LaggiesTwo years ago, I placed my money on Lynn Shelton to lead the charge of brining the mumblecore movement to the mainstream.  After seeing “Laggies,” however, I may want to switch my bet to Joe Swanberg.

That is not to imply Shelton’s latest feature indicates a decline in the quality of her output; “Laggies” is certainly a recovery since she sputtered last year with the deservedly little-seen “Touchy Feely.”  Moreover, it is probably her most accessible (or marketable) film to date.  But in order to achieve that, Shelton has not adapted or modified the movement from which she arose.  She has essentially dispersed of it all together.

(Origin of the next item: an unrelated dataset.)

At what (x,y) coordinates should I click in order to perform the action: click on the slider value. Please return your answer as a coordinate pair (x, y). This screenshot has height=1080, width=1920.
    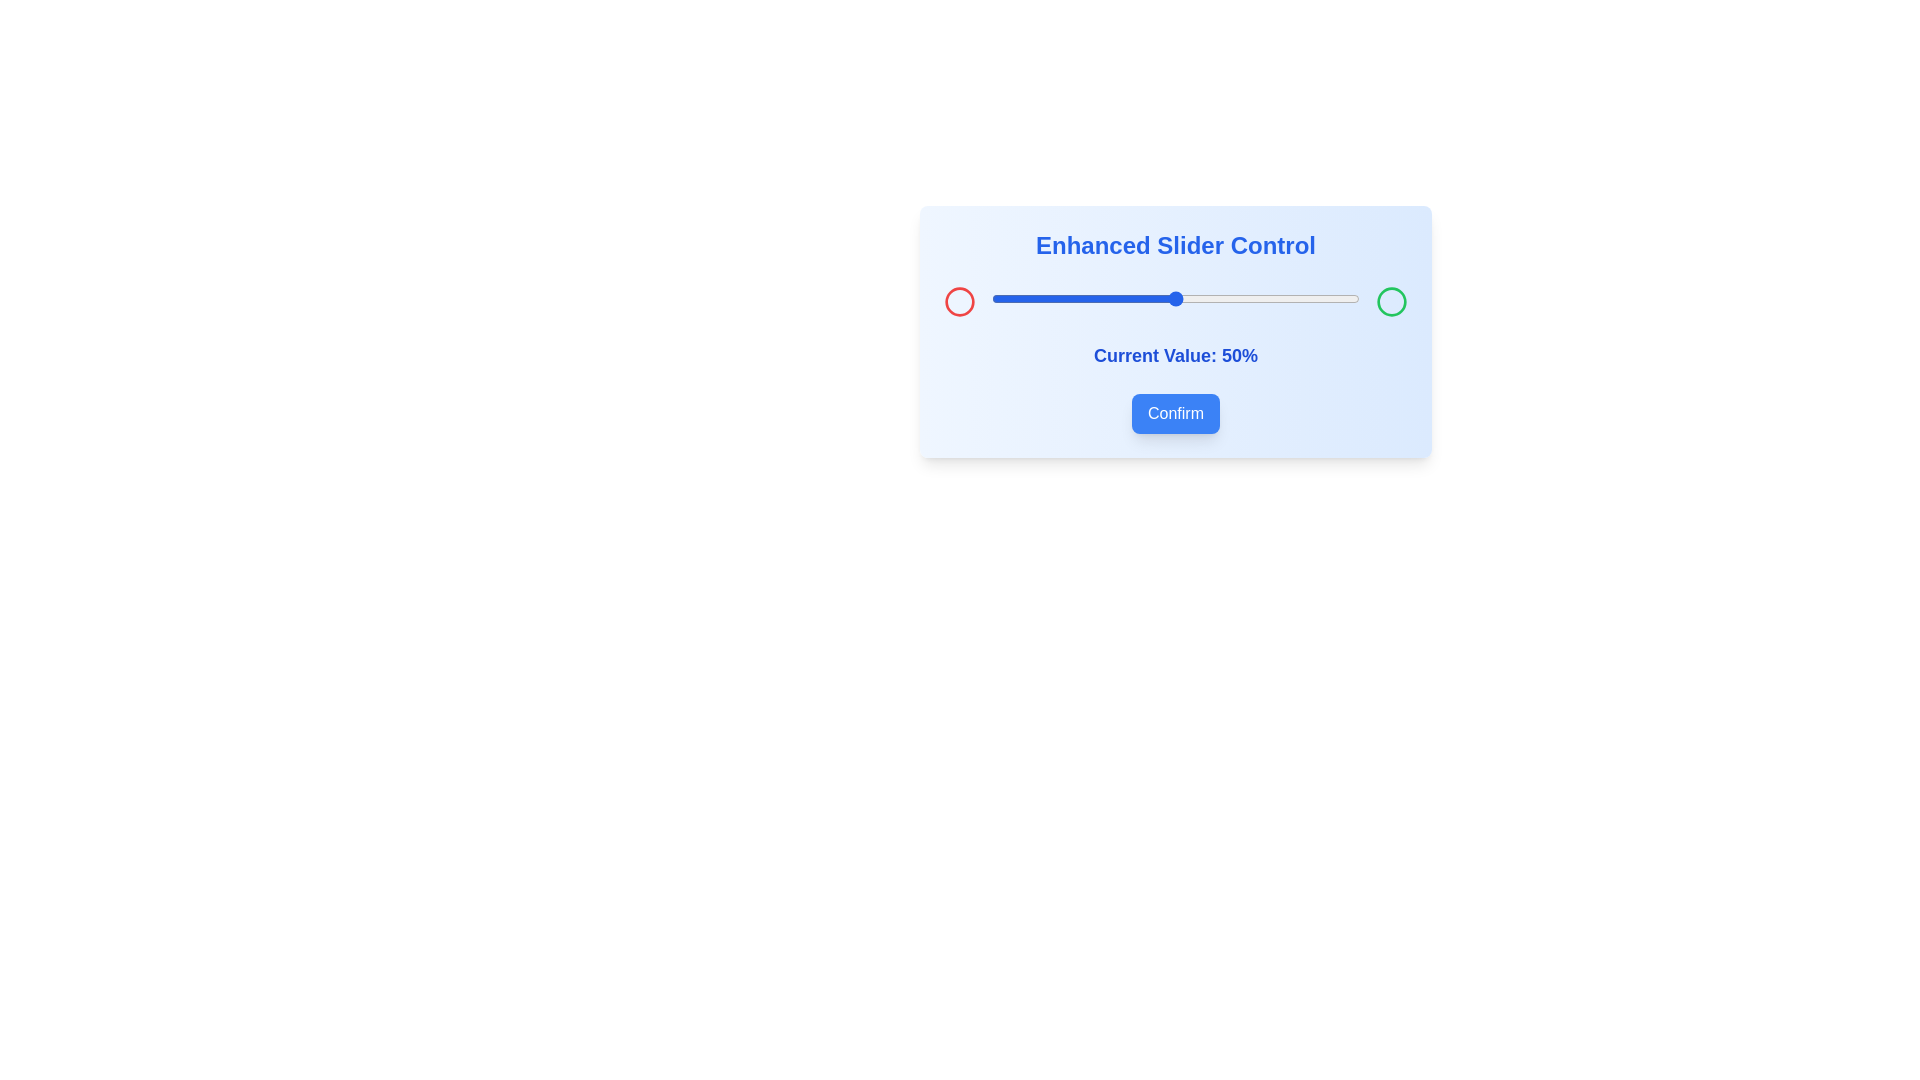
    Looking at the image, I should click on (1139, 299).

The only part of “Laggies” that remains in the mumblecore tradition is its protagonist, Keira Knightley’s Megan.  She’s a spiritual cousin of Greta Gerwig’s Frances Ha and Lena Dunham’s Aura from “Tiny Furniture,” a confused and commitment-phobic upper-middle-class millennial twentysomething ambling haplessly through the best years of her life.  She clearly does not love her boyfriend (Mark Webber, yet she lacks the decisiveness to reject his advances towards marriage.  She invested in post-graduate education, but she prefers the lack of responsibility that comes from sign-twirling for her father (Jeff Garlin).

Knightley nails the generational milieu of indirection and indecision, so it is too bad that the rest of “Laggies” could not be nearly as interesting as her.  Shelton, working from a screenplay by Andrea Seigel, steers the film quickly into the realm of standard-issue chick flicks and rom-coms.  Once she lays the cards on the table, it becomes pretty clear where the film will go – although I did hold out hope that there might be a subversive or original twist to spruce things up a bit.